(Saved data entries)
++++
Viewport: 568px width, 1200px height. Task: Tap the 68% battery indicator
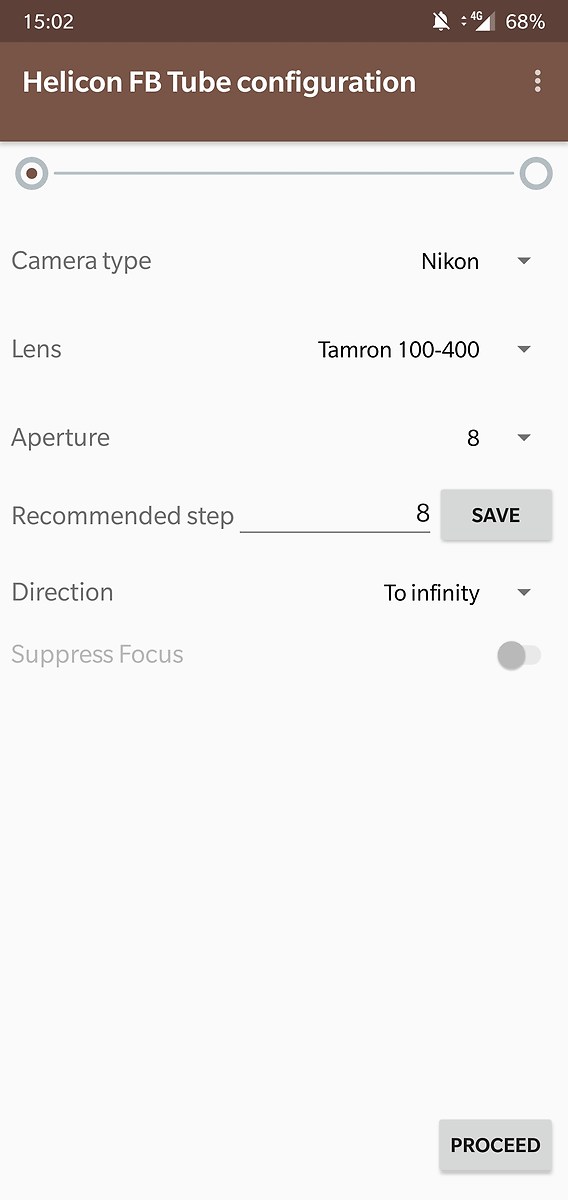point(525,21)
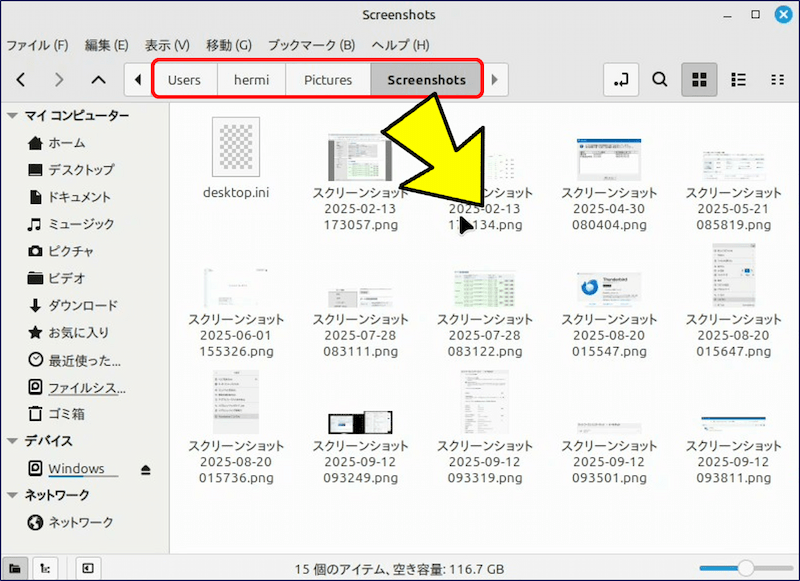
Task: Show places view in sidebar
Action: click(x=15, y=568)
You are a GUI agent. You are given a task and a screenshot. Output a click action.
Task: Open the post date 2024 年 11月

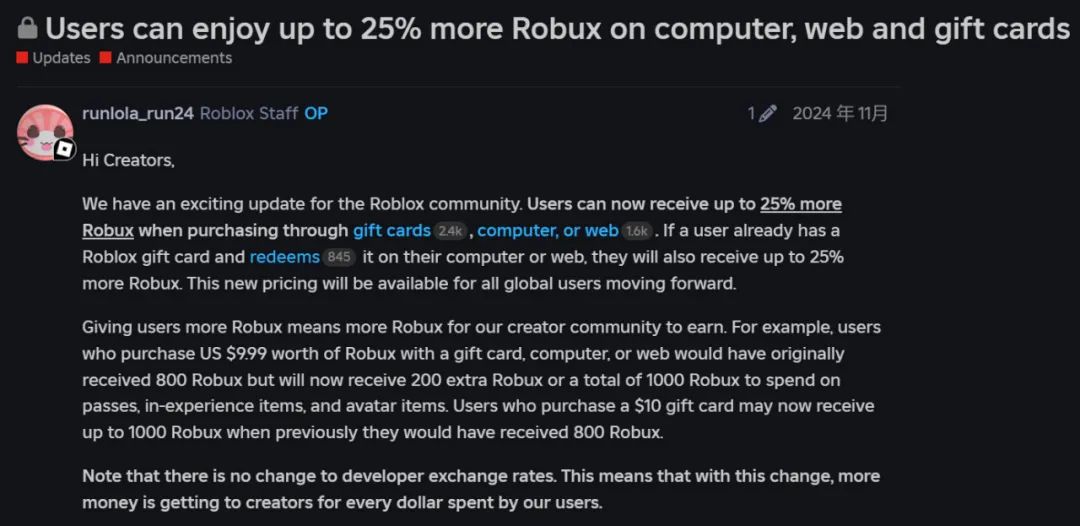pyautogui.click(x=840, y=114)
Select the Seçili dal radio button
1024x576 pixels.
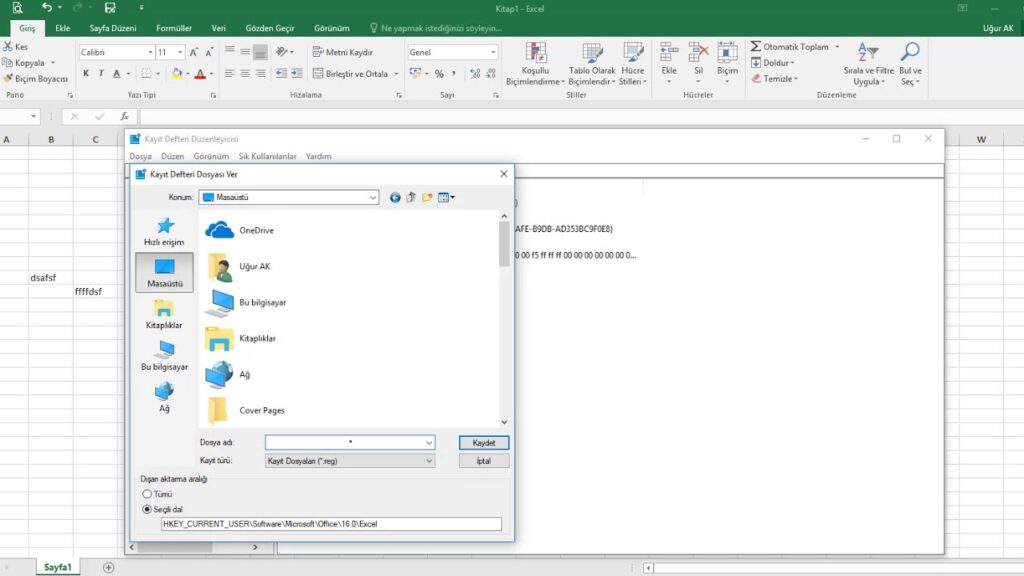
++++
■ **YOUR INSTRUCTIONS**
For this task, give again exactly the lines from the line with "You are a GUI" through the end of the entries, including both ends, and omit the pictures.

■ **SOLUTION TO THIS TASK**
You are a GUI agent. You are given a task and a screenshot. Output a click action.
Task: Open the post date 2024 年 11月

pyautogui.click(x=840, y=114)
Select the Seçili dal radio button
1024x576 pixels.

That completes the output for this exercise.